Texto proporcionado:

Cuando ya nos alcanzaba el mediodía, mientras los transeúntes apuraban el paso hacia la calle Duque de Victoria -creo yo que en dirección a la Plaza Mayor-, me preguntó qué haría con sus libros cuando le tocase partir. La pregunta me sorprendió. Siempre respondía a ese tipo de interrogantes con un “ya veremos” o algo por el estilo, recalcando que no quería hablar sobre lo que haría cuando él emprendiese ese viaje a la eternidad, porque me parecía extemporáneo. Él insistió. Le presenté algunas ideas, reímos sobre una propuesta ilusa, y entre un texto de Delibes, una canción de Silvio y una evocación de un paraje en el que ambos pasamos -con décadas de diferencia- parte de nuestros años mozos, llegó la hora de retirarnos.

 

El domingo pasado, al retornar a la biblioteca de mi padre y saber que él no volvería, me sentí solo por un instante confuso y desagradable. Luego recordé que no estaba solo y que no lo estaría jamás, mientras pudiese dar sentido a las ideas que nacieron en aquel lugar mágico.

 

Busqué con ansias algunos de los textos que leí por primera vez y otros que me había leído él. No pude hallar el Robinson Crusoe de Daniel Defoe, ni Mujercitas de Louisa May Alcott o El Príncipe y el Mendigo de Mark Twain. Quizás yo mismo los extravié décadas atrás. Encontré una versión de El hombre mediocre de José Ingenieros, cuyas páginas leímos juntos alguna vez, una compilación de obras de Julio Verne que me regaló cuando cursaba el bachillerato y una edición de La Tregua de Benedetti que compramos juntos en Montevideo en 2009. Entre una y otra estantería, encontré a mi padre. Lo encontré en sus ideas, en los libros en los que había abrevado desde los años setenta y con los que nos había educado a mi hermana y a mí.

Extracto de datos:
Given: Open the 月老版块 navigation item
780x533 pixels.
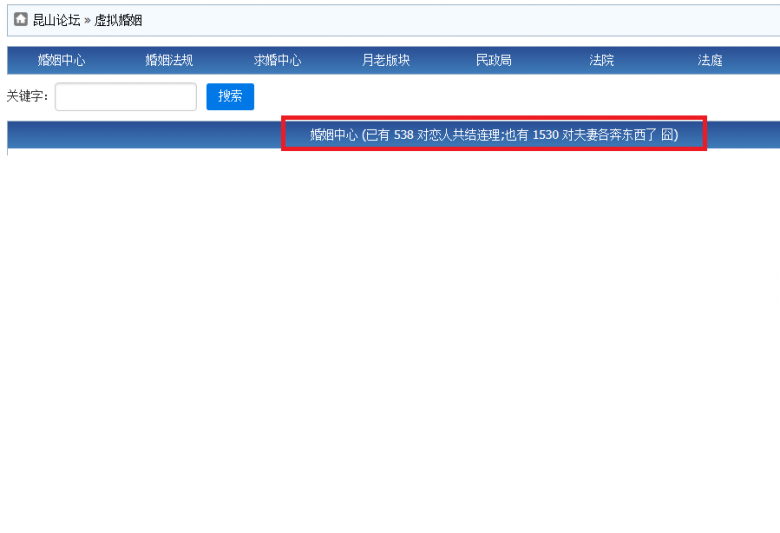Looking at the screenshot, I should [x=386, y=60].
---
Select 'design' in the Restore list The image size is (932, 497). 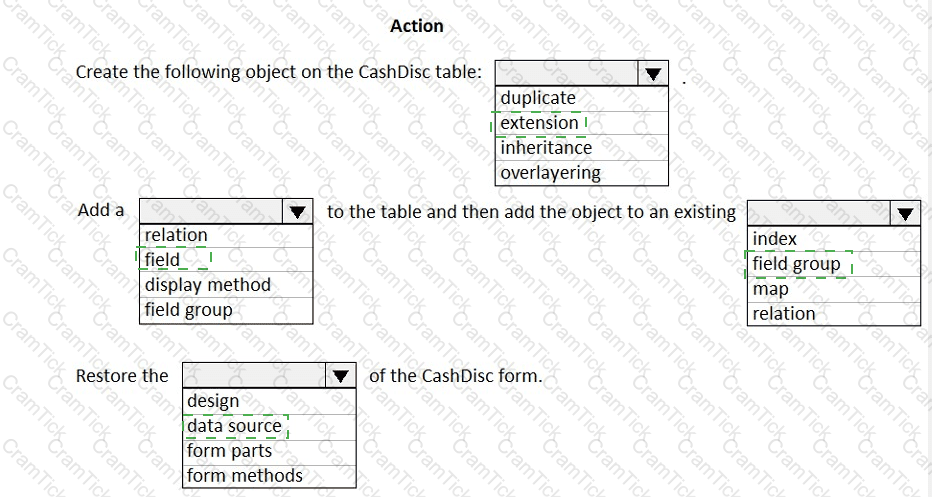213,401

Ejercicio: Prolonga el texto sobre la biblioteca del padre a partir de su última oración. Los datos no tienen ningún papel en esto.

Respuesta:
 

Lo recordé leyendo sus libros favoritos, como El Gaucho Martín Fierro de José Hernández, diciéndome que a su vez conoció por su padre aquel poema narrativo del argentino. A veces citaba a Cervantes, otras veces a Fernández de Moratín y constantemente la Biblia. Sonreí al recordar la diversidad de los contenidos y entendí, una vez más, la naturaleza de sus posiciones ideológicas y su rechazo a las posturas radicales. Vislumbraba en un tramo la obra completa del profesor Juan Bosch, en otro los tomos del tratado de Derecho Civil de Marcel Planiol y Georges Ripert y justo frente a estos una colección de escritos teológicos de Ellen G. White, E. J. Waggoner, A. T. Jones y Frederic T. Wright. Había un poco de todo.

 

Hice mías en aquel momento las palabras dichas en ese espacio años atrás, sobre el Derecho, sobre la política, sobre la fe. Y entendí, tal y como algunos amigos me comentaron en las amargas horas de sus exequias, que en la medida en que transcurriese el tiempo le conocería más y entendería mejor. ¡Qué hermoso fue entonces para mí darme cuenta que estaba iniciando ya esta fase de la amistad con mi padre que, aún sin él estar presente, no terminará jamás!

 

Conté a mi madre de aquella conversación en Valladolid y ella se reservó, además de sus habituales libros de medicina y teología, varios tomos particulares. Tuvo que argumentar bastante para que yo cediese aquel viejo tomo de El Quijote de la Mancha que mi padre puso en mis manos cuando era tan solo un niño. La ocasión se hizo aún más hermosa porque entonces ella y yo recorrimos varios tramos conversando sobre qué iba a leer ella ahora y recomendé ciertos autores y obras en particular. Siento que una nueva forma de asociación entre nosotros, inspirada en lecturas comunes, se inicia.

 

Tomé apresuradamente algunos libros y los coloqué en mi vehículo. En ellos, en una suerte de simbolismo muy especial para mí, llevé conmigo las ideas de mi padre. Las atesoro. Deseo vivir por ellas. Deseo ser, como quería él, la mejor versión de mí mismo. Ojalá me alcance la vida para ello.